Au contraire, Crary fait de l'acte de dormir l'une des dernières résistances dans un monde ouvert 24 heures sur 24, sept jours sur sept. Il nous apprend qu'aujourd'hui, l'adulte américain moyen dort six heures et demie par nuit, soit deux heures de moins que la génération précédente, et qu'au début du XXe siècle, on dormait en moyenne 10 heures...

Dormir semble un affront au mode de vie «en continu», dans lequel nous trouvons certes des avantages, mais en oubliant que le 24/7 que nous exigeons se paie en retour d'une disponibilité de tous les instants, avec les troubles que cela amène. Pensons au phénomène baptisé «FOMO» - «Fear of missing out», la peur de rater quelque chose - que Crary aborde en soulignant que les cas de gens qui se lèvent la nuit pour vérifier leurs courriels sont en forte hausse. Le stress, l'insomnie, le déficit d'attention sont autant de maux associés à cette surexcitation constante, dont on n'a pas fini de mesurer les effets à long terme.

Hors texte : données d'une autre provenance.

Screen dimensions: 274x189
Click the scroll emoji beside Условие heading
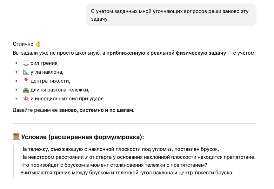point(16,137)
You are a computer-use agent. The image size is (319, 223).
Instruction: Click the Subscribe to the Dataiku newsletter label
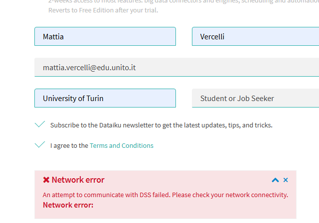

C'est inutile, un dormeur. Il n'a aucun intérêt, sauf pour les vendeurs de matelas. Crary rappelle cette anecdote de la fin des années 90 à propos du PDG de la société Google qui n'avait qu'un an d'existence: «Eric Schmidt déclarait que le XXIe siècle serait synonyme de ce qu'il appelait «l'économie de l'attention», et que les firmes dominantes à l'échelle mondiale seraient celles qui parviendraient à maximiser le nombre de «globes oculaires» qu'elles parviendraient

à capter et à contrôler en permanence.»

Finalement, si notre état de veille rapporte de l'argent, notre sommeil vaut peut-être, à un niveau insoupçonné, de l'or.